- [Exercise prompt]
Continue the text about South Africa's electricity tariffs and power shortages, picking up right after its final sentence.

- [Given text]
'''

Two important power and energy conferences coincided with South Africa’s government making some crucial policy decisions.
Two major conferences in February – the Power Indaba in Durban and the Energy 2010 event in Johannesburg – took place in the same week that the National Energy Regulator of South Africa (Nersa) announced the structure of new electricity tariffs that Eskom, the state-owned utility monopoly, would be imposing over the next three years. Although the announcement indicated price rises below what what Eskom was proposing and some observers were forecasting, they were high enough to elicit howls of protest from both business and domestic customers – who had previously enjoyed some of the lowest electricity prices in the world – but had a very poor memory.
They might have remembered that two years ago South Africa received a clear but very unwelcome wake-up call when Eskom imposed a rolling series of power cuts. As South Africans came to terms with the lack of electricity supplies in early 2008, the country realised that a lack of investment in power generation in the past looked certain to impact future economic performance.

'''

- [Data excerpts]
'''

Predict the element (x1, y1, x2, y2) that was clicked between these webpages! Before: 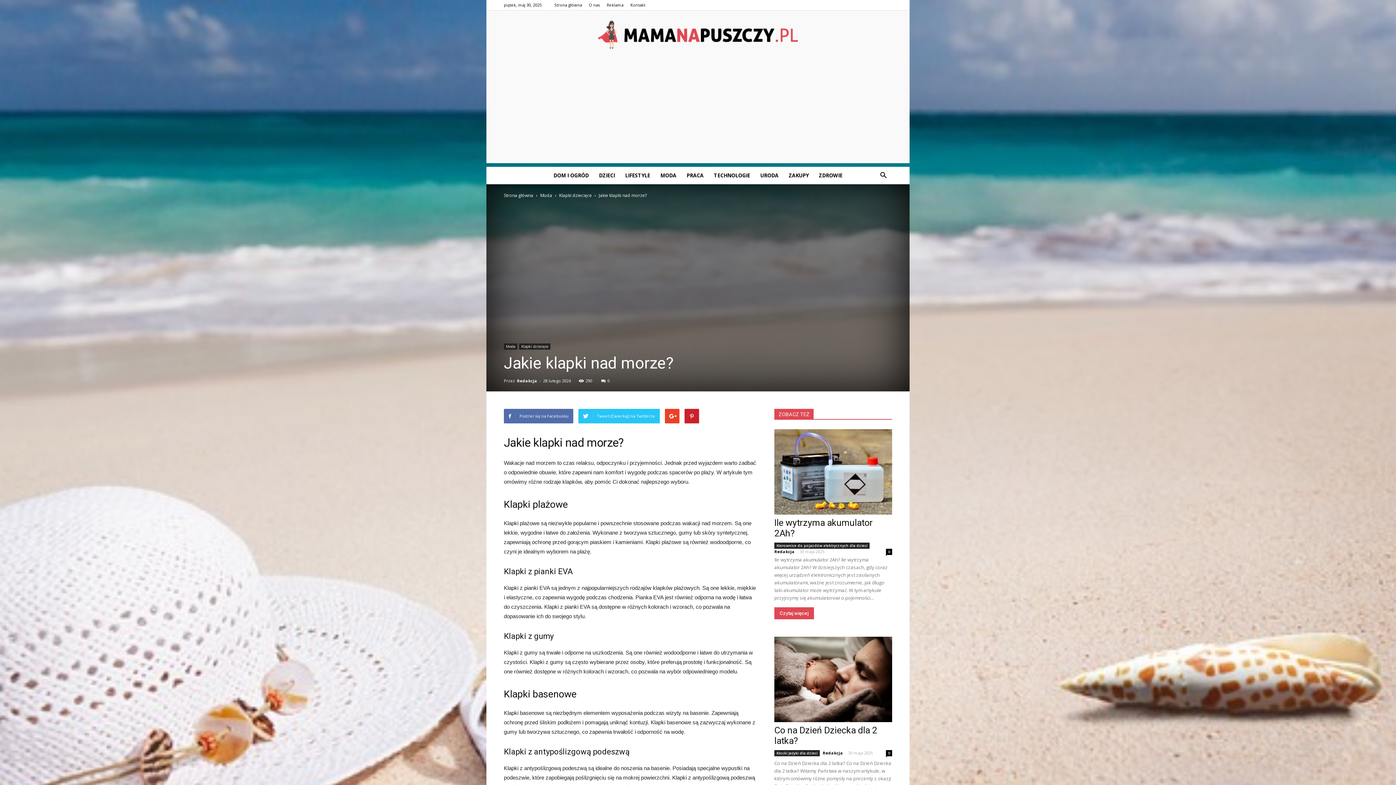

'''
'''

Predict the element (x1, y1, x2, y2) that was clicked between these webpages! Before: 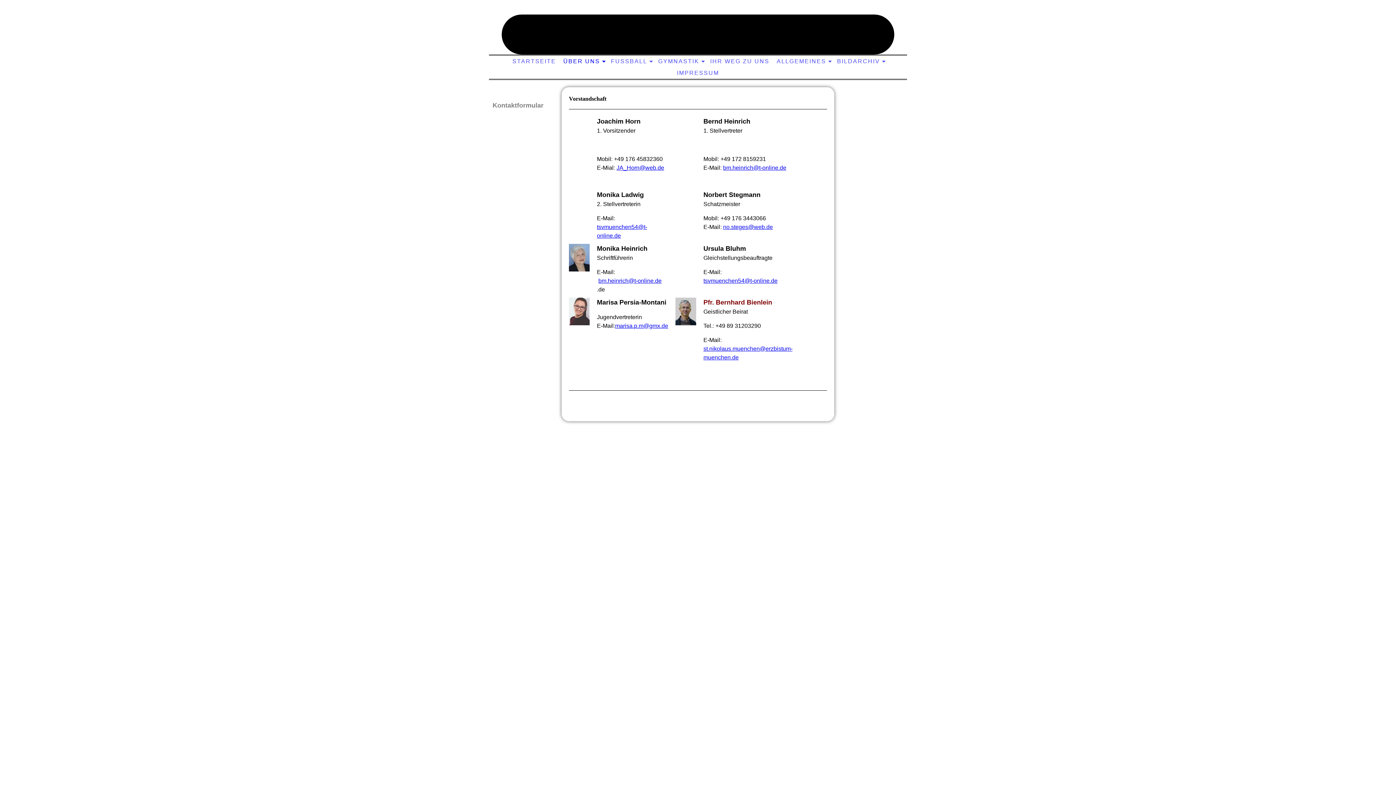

'''

- [Written answer]
The cuts struck after a literal ‘spanner in the works’ meant that the country’s Koeberg nuclear power station’s output was curtailed. That sparked immediate debate as to how the country’s generating capacity could quickly be increased to meet future demand and, as importantly, how the new power plants that could guarantee this might be financed.
The new Eskom tariff is clearly designed to meet the funding needed for building new power stations, but what Nersa had to judge was a price level that could support the development of new generating capacity but stop short of arresting current economic growth or stoking inflation.
As Brian Statham, chairman of the South African National Energy Association and one of two key international facilitators at the Energy 2010 conference points out: "Creating the correct energy pricing model in developing countries is a challenge because at one extreme you are faced with climate disaster, and at the other you are faced with social disaster. Higher prices encourage the efficient use of energy with less wastage and more investment in modern technologies. However, many of those who do not have access to energy cannot afford to adjust to skyrocketing prices. Emerging businesses, which are especially sensitive to input costs, are also affected and jobs are at risk."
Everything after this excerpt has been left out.